= Medics Against Violence =

Medics against Violence (MAV) is a Scottish Charity that is involved with education and training in schools and to a range of professionals. It was founded in 2008.

==History==
The organisation was founded in November 2008 by three Scottish Surgeons: Christine Goodall, Mark Devlin and David Koppel along with Karyn McCluskey from the Scottish Violence Reduction Unit (VRU). Their stated aims are the prevention of serious injury and death, particularly among the young people of Scotland, and to change attitudes to violence in Scotland through education and awareness raising. They had start up funding of £80,000 from the Scottish Government. MAV is a participant in the World Health Organization's Violence Prevention Alliance. They became a charity registered with the Office of the Scottish Charity Regulator in December 2009 (SC041153).

===School visits===
By June 2009, the first phase of MAV's schools project had trained 55 volunteers. Visits to 13- to 14-year-old pupils in schools were planned to commence at the start of the coming school year. Sessions would involve medics speaking to pupils about the consequences of violence using a set lesson plan and film, illustrating this with experiences from a wide range of medical specialties. MAV concentrated on schools in areas of urban deprivation or those with high levels of youth violence. There was a particular focus on issues around knife crime and gang membership. As of 2011 MAV had spoken to over 5000 young people in schools in the west of Scotland.

===Other professionals===
A joint initiative launched in 2010 with the VRU saw MAV train dentists to spot victims of domestic violence and signpost them towards help.

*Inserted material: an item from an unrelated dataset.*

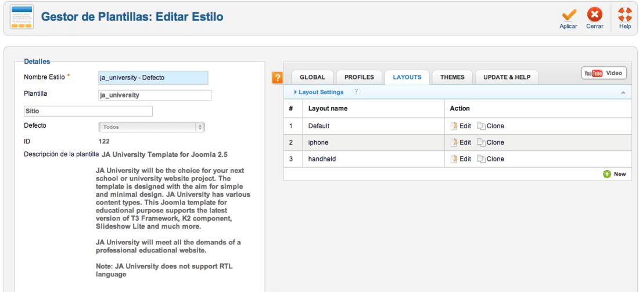Click the collapse arrow at panel right
The width and height of the screenshot is (639, 292).
[623, 92]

MAV also take part in the VRU project the Community Initiative to Reduce Violence (CIRV) and in the Scottish Government's project No Knives Better Lives.

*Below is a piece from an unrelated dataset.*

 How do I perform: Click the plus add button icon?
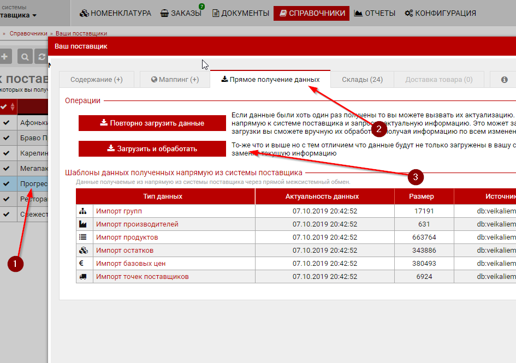[x=5, y=56]
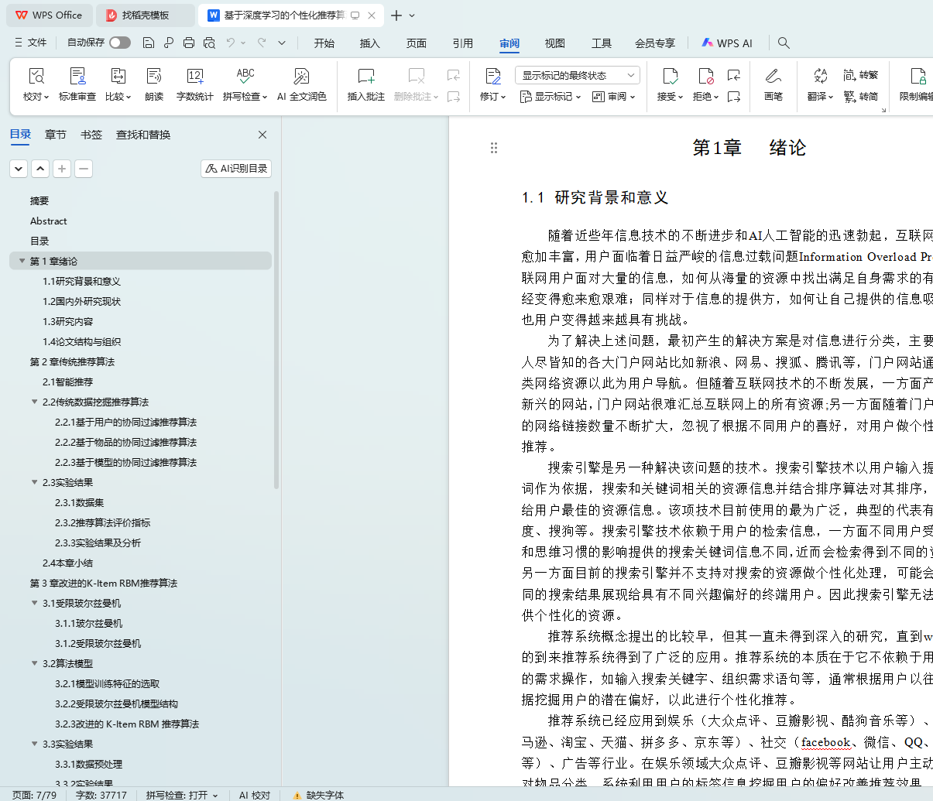Select the ink pen (画笔) tool

(773, 77)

They planned to pilot workshops for hairdressers at Ayrshire College in 2015. By September 2015, around 2,000 people had received training, including some hairdressers and members of the fire and rescue service as well as dentists, doctors and vets. At that point the Scottish Government announced £115,000 had been awarded to extend the Ask, Validate, Document and Refer (AVDR) programme to make it available to more professionals across Scotland.

==Awards==
They won a Scottish Policing Award in 2009 for their outstanding contribution to Criminal Justice and Tackling Crime and in 2011 won the Public Service Award for Glasgow East in the Community Champion Awards.